I mean rivalry in sports can be a good thing but try not to turn it into a nationalistic argument.


----------



## ltsook (Jun 8, 2003)

The World is a Ghetto you fools

The same people who create immigrants make the public scream against them

Nothing is bigger than the game

Stick to that


----------



## el_Diablo (May 15, 2003)

germany's coach is Finnish, might that just be the reason they speak english during timeouts?


----------



## SEOK (Apr 3, 2003)

> Originally posted by <b>gantelo</b>!


As ZH already wrote, I've always condamned the presence of naturalized players in the National Teams. About Alexej Ledkov (Iakovos Tsakalidis) I had discussions too with some Greeks who were always believeing to the history of Jake's Greek mother blablabla... 

And I've never liked the presence in the Italian NT of Fuçka who is 100% Slovenian (he has some problems to speak Italian too), Damiao, Radulovic. 

*But* (bold).

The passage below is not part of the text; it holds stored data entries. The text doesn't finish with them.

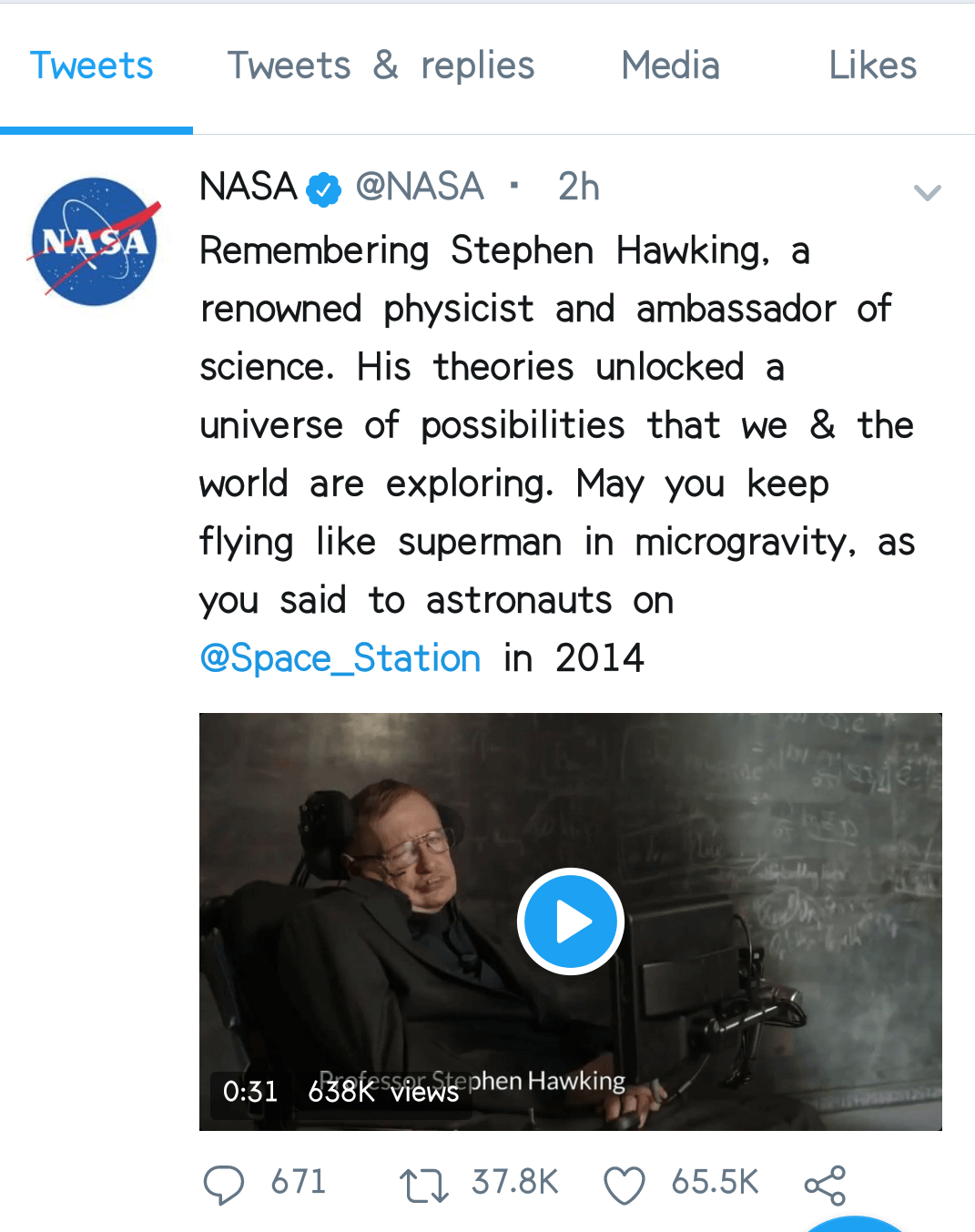Click the blue verified badge

tap(323, 188)
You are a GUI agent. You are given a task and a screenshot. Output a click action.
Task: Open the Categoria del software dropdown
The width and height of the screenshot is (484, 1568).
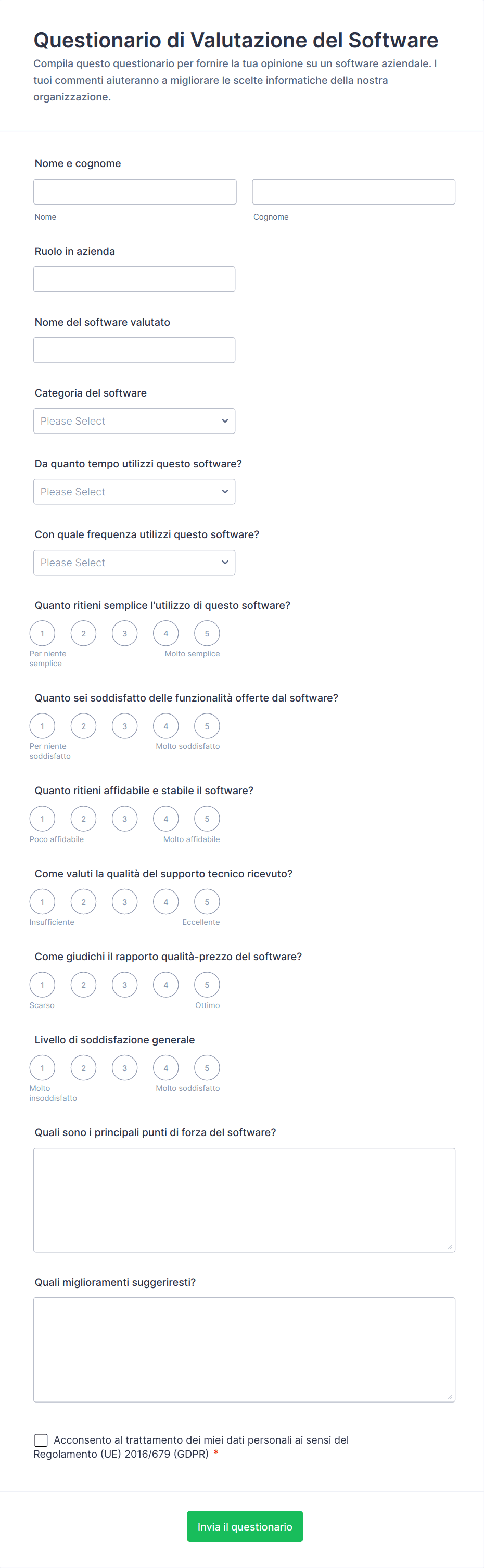point(134,420)
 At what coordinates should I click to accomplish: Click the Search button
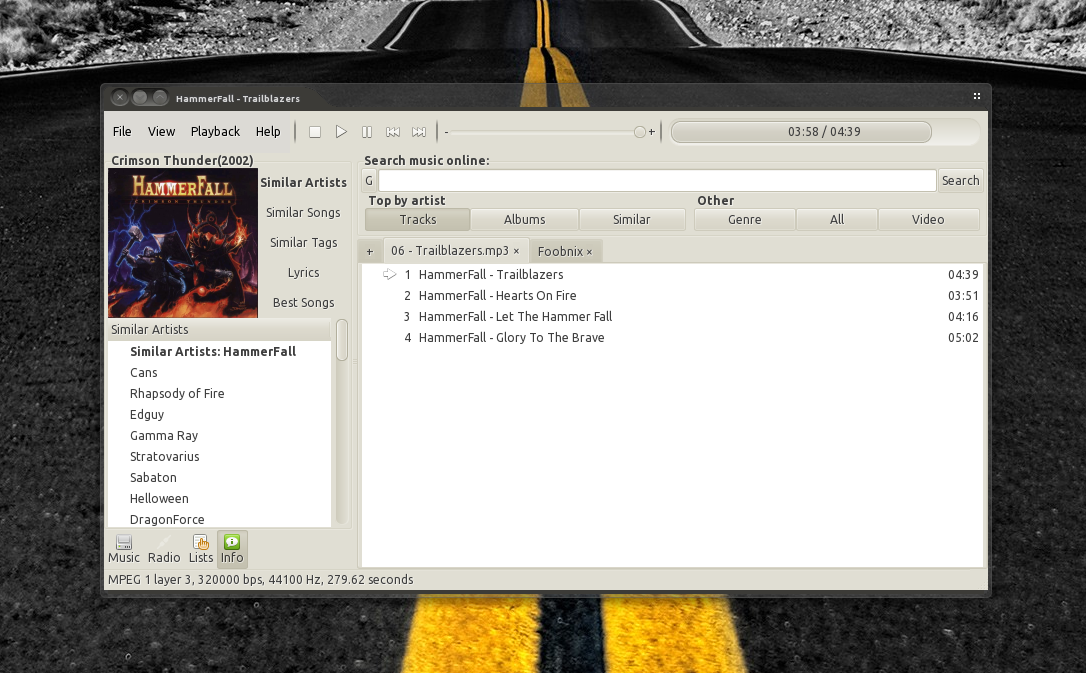point(959,180)
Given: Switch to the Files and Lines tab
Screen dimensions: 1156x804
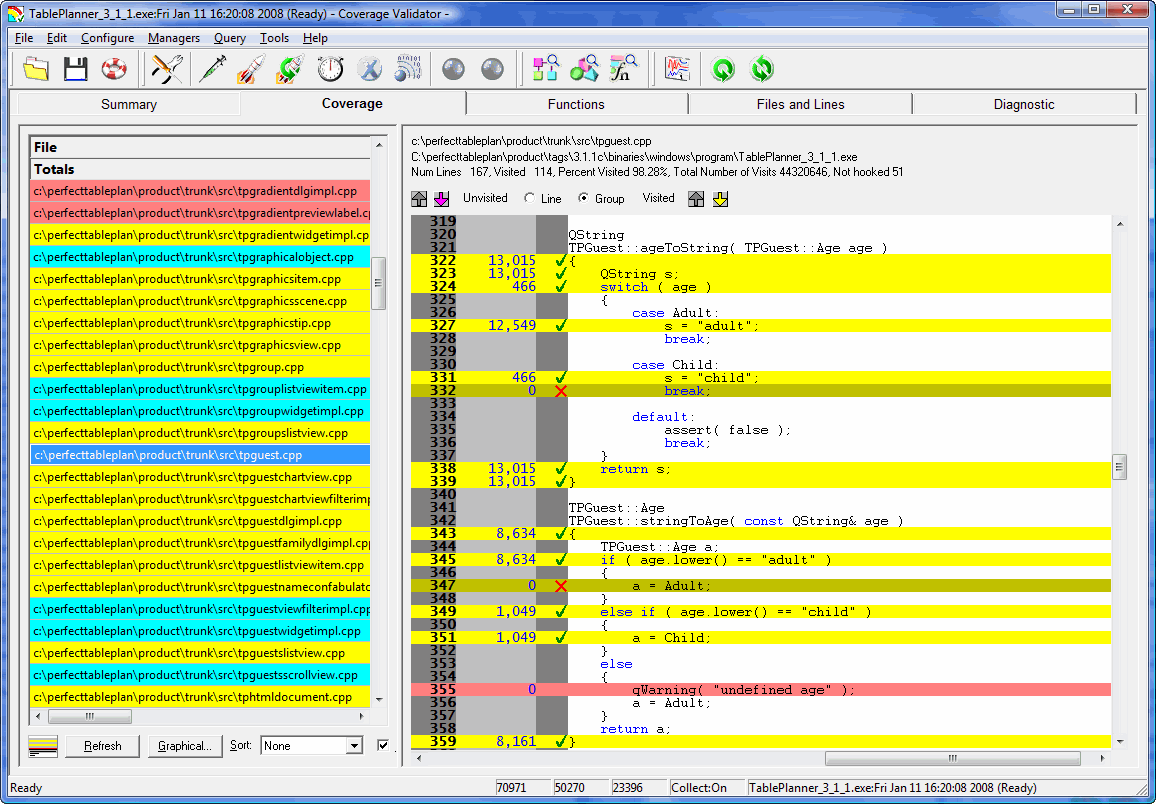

Following your words we have to thank Turkey because the TBF has given the possibility to live peacefully to "Turkcan", "Pars" and other players (so we need another country who gives a possibility to live peacefully to the Kurds, the Cypriots, the Alevis who suffer for the awful conditions of non-Turks in Anatolia, eh?). 

Don't be silly, Sarica has played many years with Turkish NT so what was happening some years ago is exactly the same of what is happening now. Reading your considerations about Ufuk, I think it's absolutely useless to discuss with a such narrow minded like you are. There's not someone more stupid than someone who doesn't want to understand... 
Turkey has always tried to hide this market of foreign players (because it's market: some of them have been payed to become Turks...), many times in a ridicoulous way. In the official site of Efes Pilsen Turkcan (whan he was playing there) was "_born in Istanbul_". Everyone, of course, knew he was born in Novi Pazar, Serbia (and now for some strange reasons Turks say "Novi Pazar, Bosnia. Ignorance or what?). 
Why have they to hide the true birthplace of Yehovic, a player who was claiming to have always been a supporter of Partizan Belgrade, "the team I've always dreamt to play with" (interview released in 1997, during the Spanish Eurobasket)? 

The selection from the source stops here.